Dati sulla localizzazione di elementi nelle schermate:
▬▬▬

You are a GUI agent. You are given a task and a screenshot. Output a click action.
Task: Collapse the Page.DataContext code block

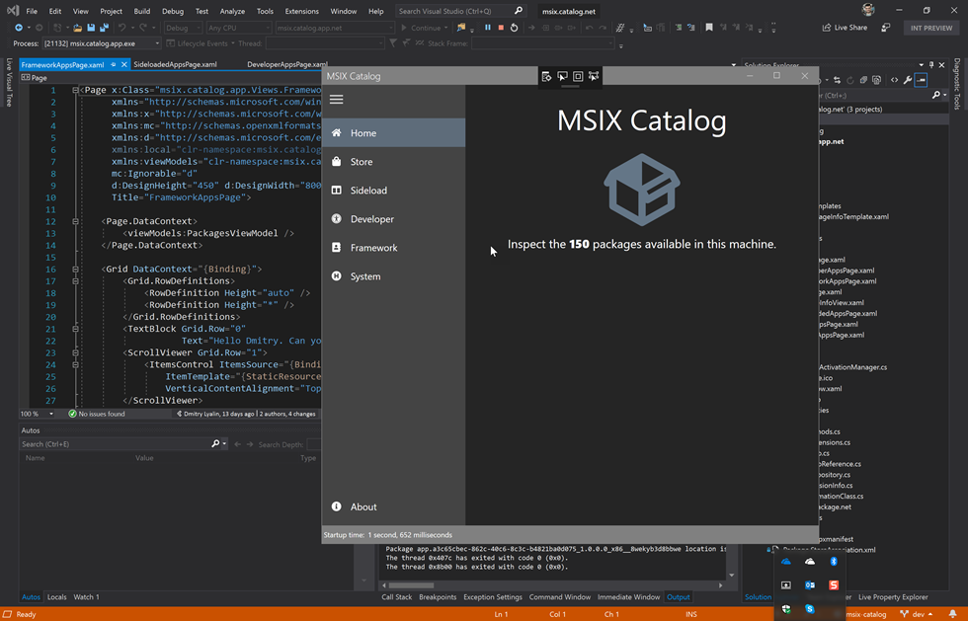(x=76, y=221)
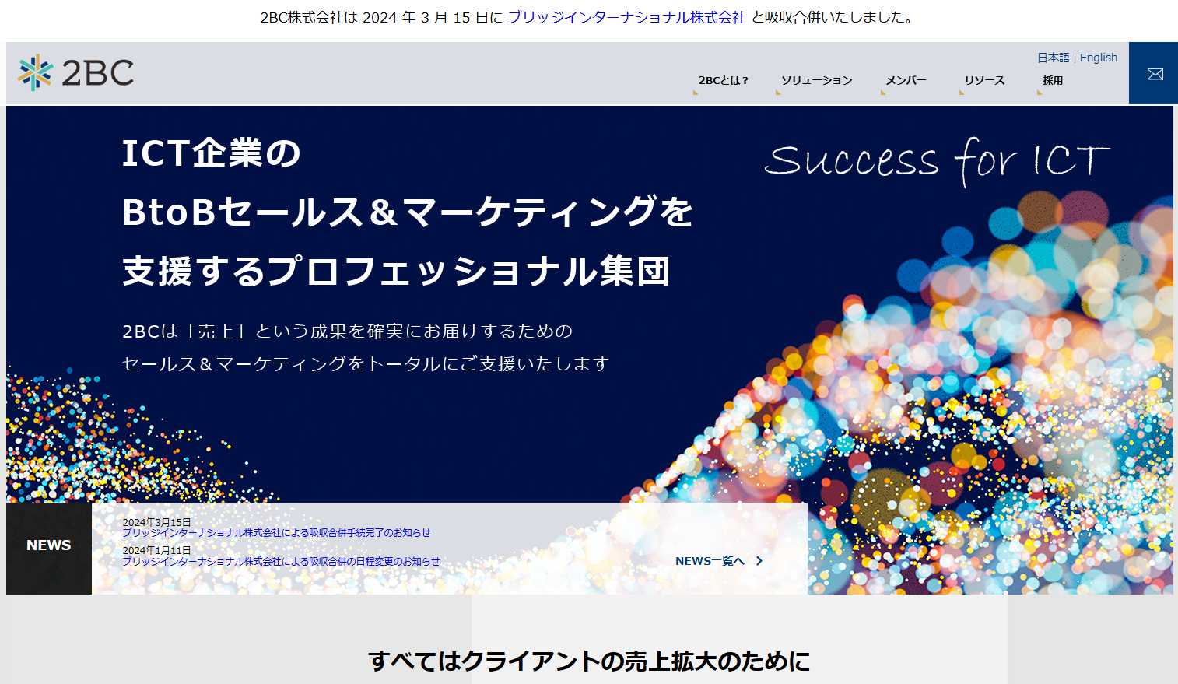The width and height of the screenshot is (1178, 684).
Task: Open the March 15, 2024 merger completion notice
Action: tap(276, 533)
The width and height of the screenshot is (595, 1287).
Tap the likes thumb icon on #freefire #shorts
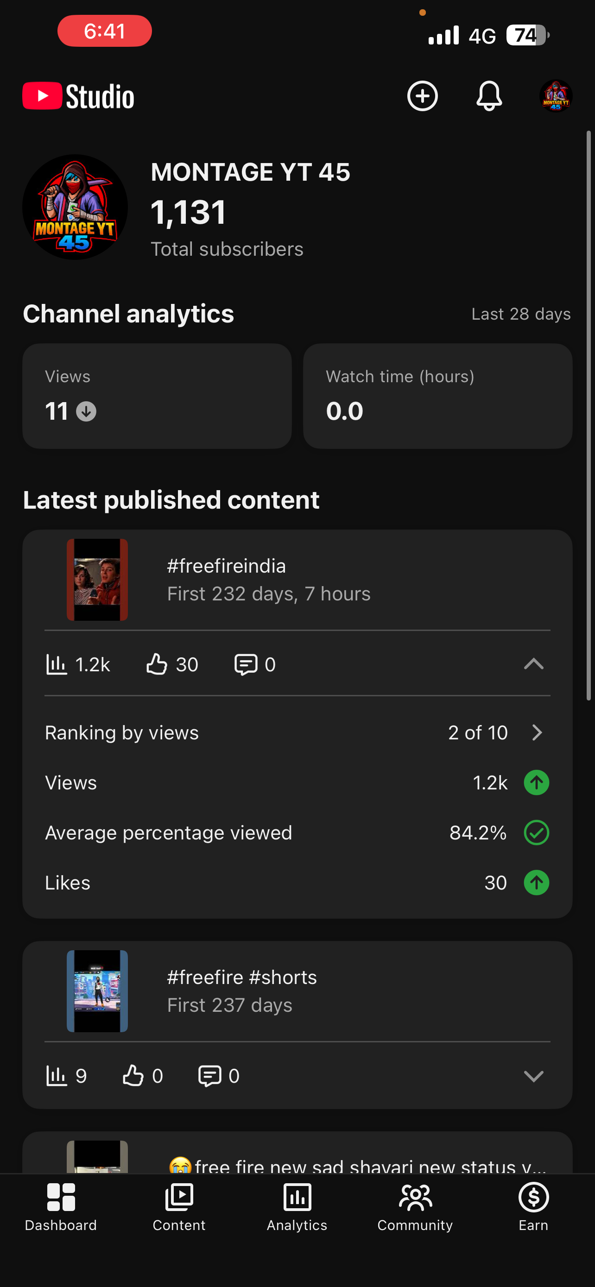tap(133, 1076)
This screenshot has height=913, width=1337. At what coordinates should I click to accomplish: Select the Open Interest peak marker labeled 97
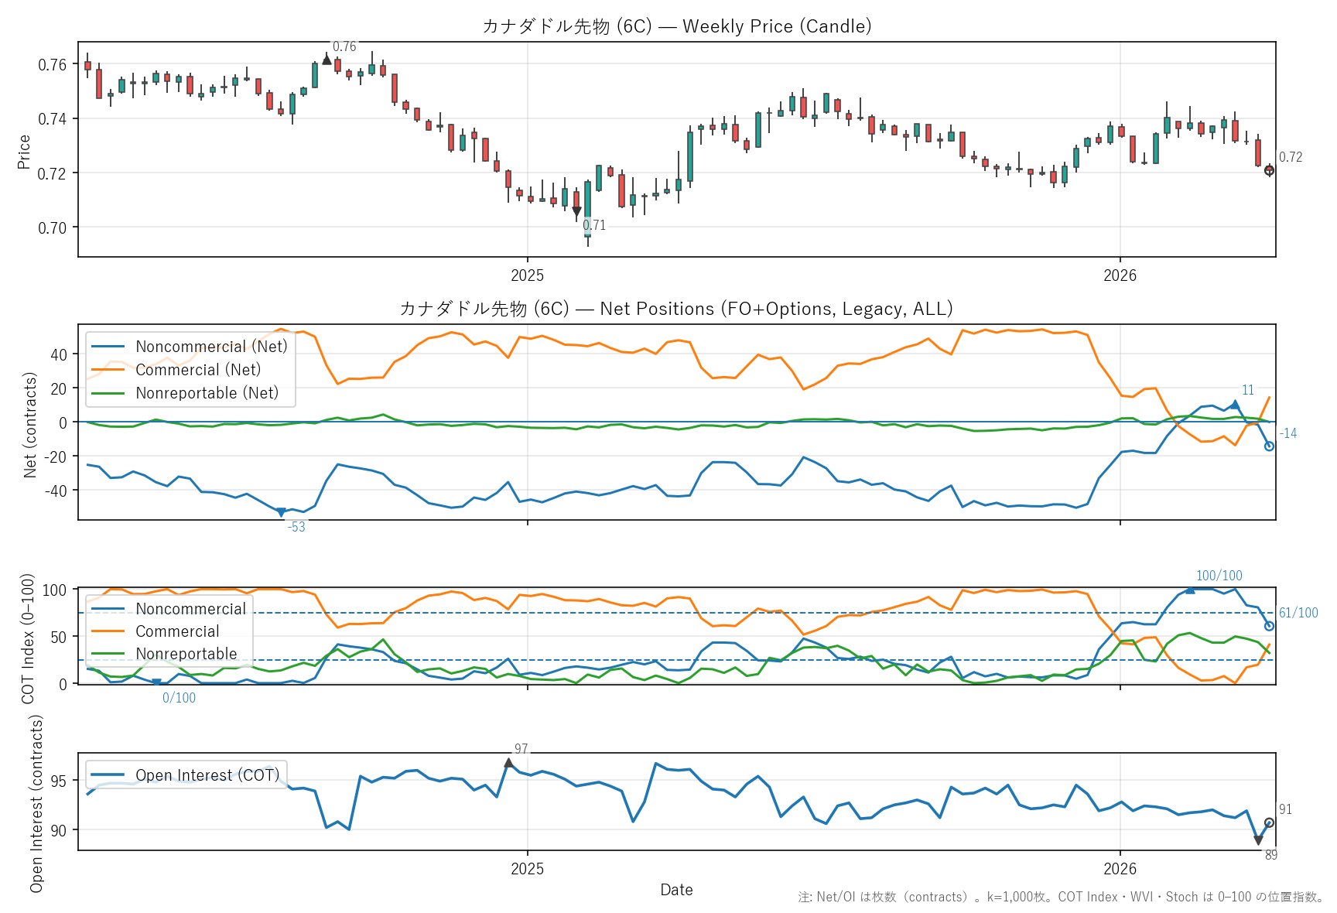(508, 763)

▬▬▬

** Descrizione del compito **
Riscrivi parola per parola ogni riga dell'elenco qui sopra, tralasciando le immagini.

** Risultato del compito **
You are a GUI agent. You are given a task and a screenshot. Output a click action.
Task: Collapse the Page.DataContext code block

(x=76, y=221)
The width and height of the screenshot is (1178, 684).
Task: Open the March 15, 2024 merger completion notice
Action: tap(276, 533)
The width and height of the screenshot is (595, 1287).
Tap the likes thumb icon on #freefire #shorts
tap(133, 1076)
This screenshot has height=913, width=1337. At what coordinates should I click to accomplish: Select the Open Interest peak marker labeled 97
(508, 763)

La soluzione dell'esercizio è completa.